Le besoin de réparation qui la motive apparaît aussi dans certaines remarques sur ce qui a réussi à la sortir de son enfermement :
« On s’apitoie sur soi-même mais en regardant et en écoutant de nouveau les autres, je me suis aperçue qu’il y avait plus malheureux que moi ».
Il est donc capital pour elle que son association garde une taille humaine487 et qu’elle réussisse à toujours trouver une solution aux problèmes qu’elle prend en charge.
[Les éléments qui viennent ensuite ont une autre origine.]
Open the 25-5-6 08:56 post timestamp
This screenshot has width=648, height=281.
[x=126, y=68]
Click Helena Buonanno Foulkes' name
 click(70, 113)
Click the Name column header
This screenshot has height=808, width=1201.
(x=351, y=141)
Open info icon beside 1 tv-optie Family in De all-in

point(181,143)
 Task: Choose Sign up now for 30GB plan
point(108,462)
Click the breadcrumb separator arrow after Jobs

« Je crois que je n’ai pas eu une vie très belle, mais dans ma vie qui n’était pas très belle, j’ai eu la chance de pouvoir servir, de la prendre pour dire aux autres qu’on peut toujours s’en sortir, on peut toujours retrouver quelque chose et on peut faire quelque chose de sa vie. Même si on ne travaille pas, il y a des tas de choses à côté ».
Mme Canna idéalise par conséquent le dévouement et le travail effectué par chaque membre de l’association mais vit également comme de véritables échecs personnels les projets qui n’aboutissent pas.
Je rappelle que cette qualité est aussi celle qu’elle revendique comme essentielle pour définir sa propre personnalité.